Tra l’infanzia e l’adolescenza mi sono sentito sempre inadeguato al cospetto della vita. Credevo di non essere affatto in grado di piacere agli altri, perciò spesso tendevo a isolarmi in silenzio o assumevo dei comportamenti asociali, volgari, talvolta persino aggressivi. Mangiavo molti dolci per colmare i vuoti affettivi, ma ovviamente non me ne rendevo conto, con buona pace del povero cesso che per oltre una decade ha ospitato i miei tocchi di merda. All’origine del mio disagio penso che vi sia stato un concorso di cause. In primis, ricordo un episodio che mi segnò.
Quasi certamente avevo cinque anni quando una sera d’estate i figli dei vicini mi esclusero dal loro gruppo e mi lasciarono davanti alla porta chiusa di una casa in cui erano entrati prima di me per giocare insieme. Io non ebbi alcuna reazione particolare, ma scesi le scale e rincasai. Da piccolo ero tremendo e fastidioso, perciò non escludo che l’assenza di proteste da parte mia sia stata in realtà un’ammissione di colpa (anche solo inconscia) e dunque posso supporre che io abbia ritenuto (giustamente) d’essermi meritato quel trattamento. 
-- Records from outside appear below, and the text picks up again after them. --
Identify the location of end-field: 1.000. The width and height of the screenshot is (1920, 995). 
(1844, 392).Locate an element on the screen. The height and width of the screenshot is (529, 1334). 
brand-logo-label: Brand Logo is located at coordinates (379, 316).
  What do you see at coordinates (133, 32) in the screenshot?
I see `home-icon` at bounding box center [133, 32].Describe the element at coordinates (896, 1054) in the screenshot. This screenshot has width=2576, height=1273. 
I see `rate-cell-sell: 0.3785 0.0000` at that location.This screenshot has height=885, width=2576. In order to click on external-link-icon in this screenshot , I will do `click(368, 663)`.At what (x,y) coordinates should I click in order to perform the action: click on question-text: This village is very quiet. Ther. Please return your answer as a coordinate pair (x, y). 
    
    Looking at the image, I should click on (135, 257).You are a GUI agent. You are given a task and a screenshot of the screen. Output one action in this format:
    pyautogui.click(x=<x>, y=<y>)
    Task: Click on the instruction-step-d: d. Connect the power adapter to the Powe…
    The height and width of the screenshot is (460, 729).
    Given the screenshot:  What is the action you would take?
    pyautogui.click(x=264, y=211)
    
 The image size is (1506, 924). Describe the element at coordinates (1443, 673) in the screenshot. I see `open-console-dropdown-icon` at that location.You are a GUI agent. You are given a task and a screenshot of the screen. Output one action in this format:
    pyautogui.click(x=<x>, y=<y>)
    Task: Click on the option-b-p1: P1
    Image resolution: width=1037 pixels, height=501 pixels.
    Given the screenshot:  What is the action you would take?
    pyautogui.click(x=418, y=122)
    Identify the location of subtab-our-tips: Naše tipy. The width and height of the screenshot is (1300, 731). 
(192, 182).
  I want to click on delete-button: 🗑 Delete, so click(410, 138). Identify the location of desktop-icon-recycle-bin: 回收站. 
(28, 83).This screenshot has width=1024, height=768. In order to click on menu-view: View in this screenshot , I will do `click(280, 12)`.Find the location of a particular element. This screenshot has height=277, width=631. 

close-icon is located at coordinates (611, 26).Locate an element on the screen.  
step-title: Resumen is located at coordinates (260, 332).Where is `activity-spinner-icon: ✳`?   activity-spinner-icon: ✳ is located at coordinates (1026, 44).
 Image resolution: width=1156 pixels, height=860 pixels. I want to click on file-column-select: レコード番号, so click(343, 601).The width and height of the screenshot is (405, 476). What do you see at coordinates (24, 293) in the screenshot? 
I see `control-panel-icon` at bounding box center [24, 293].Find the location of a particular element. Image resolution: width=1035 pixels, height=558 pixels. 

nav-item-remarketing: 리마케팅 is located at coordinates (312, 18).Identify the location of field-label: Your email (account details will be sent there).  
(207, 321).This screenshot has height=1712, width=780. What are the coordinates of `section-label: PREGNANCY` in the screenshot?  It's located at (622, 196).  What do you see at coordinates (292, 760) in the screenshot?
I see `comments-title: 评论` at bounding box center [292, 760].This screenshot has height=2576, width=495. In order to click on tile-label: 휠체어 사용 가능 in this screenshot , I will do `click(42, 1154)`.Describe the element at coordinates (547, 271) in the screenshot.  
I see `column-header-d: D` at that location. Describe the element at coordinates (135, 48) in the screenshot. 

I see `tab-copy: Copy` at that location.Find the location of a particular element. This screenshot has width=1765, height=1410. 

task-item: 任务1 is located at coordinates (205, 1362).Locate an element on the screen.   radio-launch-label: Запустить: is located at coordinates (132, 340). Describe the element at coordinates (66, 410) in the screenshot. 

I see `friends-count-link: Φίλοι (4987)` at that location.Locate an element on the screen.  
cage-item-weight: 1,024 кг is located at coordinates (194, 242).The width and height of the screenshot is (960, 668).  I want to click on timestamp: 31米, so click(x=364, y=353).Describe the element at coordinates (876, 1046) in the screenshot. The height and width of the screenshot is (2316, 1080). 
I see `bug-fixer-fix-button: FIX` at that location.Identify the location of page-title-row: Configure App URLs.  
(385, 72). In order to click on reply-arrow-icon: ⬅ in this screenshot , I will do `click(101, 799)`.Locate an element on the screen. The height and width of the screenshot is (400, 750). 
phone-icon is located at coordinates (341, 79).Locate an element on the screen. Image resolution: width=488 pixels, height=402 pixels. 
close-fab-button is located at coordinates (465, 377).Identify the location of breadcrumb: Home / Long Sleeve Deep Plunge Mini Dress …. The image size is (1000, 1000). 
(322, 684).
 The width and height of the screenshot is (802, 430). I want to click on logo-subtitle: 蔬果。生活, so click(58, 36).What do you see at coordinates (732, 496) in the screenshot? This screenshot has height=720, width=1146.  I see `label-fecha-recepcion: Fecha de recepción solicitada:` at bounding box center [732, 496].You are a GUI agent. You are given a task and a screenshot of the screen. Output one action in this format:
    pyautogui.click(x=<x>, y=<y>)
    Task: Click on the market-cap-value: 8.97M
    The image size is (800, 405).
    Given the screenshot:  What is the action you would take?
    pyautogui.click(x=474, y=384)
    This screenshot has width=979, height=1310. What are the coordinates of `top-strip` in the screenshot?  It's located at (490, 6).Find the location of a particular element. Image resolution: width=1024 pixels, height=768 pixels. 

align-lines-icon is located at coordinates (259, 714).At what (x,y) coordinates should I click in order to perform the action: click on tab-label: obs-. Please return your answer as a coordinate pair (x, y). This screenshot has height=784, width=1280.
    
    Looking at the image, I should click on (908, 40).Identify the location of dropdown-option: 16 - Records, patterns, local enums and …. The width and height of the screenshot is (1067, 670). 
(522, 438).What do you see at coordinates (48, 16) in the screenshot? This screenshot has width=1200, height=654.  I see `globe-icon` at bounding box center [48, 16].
In seguito stentai sempre di più a relazionarmi con gli altri perché temevo di rivivere lo stesso dispiacere. A quell’età non sapevo ancora scorgere né analizzare i movimenti del mio mondo interiore. Comunque l’episodio dell’esclusione mi espose ancor di più al clima familiare che era piuttosto teso, tanto che non c’era nulla che ricordasse anche solo per sbaglio il Mulino Bianco; manco i biscotti di quella marca arrivavano in tavola e difatti bruciavano prima in quell’atmosfera domestica, quasi come delle meteore ignifere. Il mio presunto padre era occupato con le amiche di mia madre e mia madre tra le sue priorità aveva l’onere di soffrirne. Mi ricordo ancora quando il mio presunto padre mi parcheggiava in sala giochi sotto l’egida del titolare (un suo amico) e se ne andava per qualche ora: io passavo i pomeriggi là, con i videogiochi, e mi divertivo.
Immagino che anche la mancanza di una figura paterna abbia contribuito a rafforzare in me una condotta erronea per tutta la fase del mio sviluppo, ma non posso certo negare quanto mi sia piaciuta quella libertà e probabilmente è stata più propedeutica di quanto avrebbe mai potuto esserlo una presenza soffocante.
È troppo facile accusare i propri genitori di essersi comportati male e io non mi avvalgo di una giustificazione del genere, altrimenti oggi, malgrado tutto, non sarei così radicalmente diverso da com’ero un tempo. Nessuno può imparare a crescere un figlio e la pedagogia non è una scienza esatta. Chi mi ha messo al mondo ha provato a tirarmi su, ma sotto molti aspetti ho dovuto rimediare io alle mancanze altrui. Comunque ho goduto anche di alcuni privilegi e ancor oggi devo molto a mia madre, perciò è giusto che io sottolinei anche questo particolare.
In fin dei conti non me la sono mai passata male e se pensassi il contrario allora dovrei proprio chiedermi come valutare le esperienze di quei miei coetanei che sono cresciuti nell’indigenza, tra storie di abusi e indifferenza. Certi figli tendono a fare i vittimisti per non prendersi alcuna responsabilità in merito ai loro demeriti, ma io non ho nulla da rimproverare a nessuno e sono contento di come mi sono corretto. Il mio carattere tra l’infanzia e l’adolescenza mi ha portato a non coltivare amicizie profonde né rapporti con l’altro sesso, infatti mi sono tagliato fuori da molte dinamiche sociali, ma questa mancanza, per quanto possa essere ritenuta gravosa, mi ha facilitato la vita. Oggi sono abbastanza maturo per intrattenere rapporti di ogni tipo e potrei persino avere una relazione, ma sono uno sconosciuto sereno e questo paradosso mi fa morire dalle risate. Va bene così.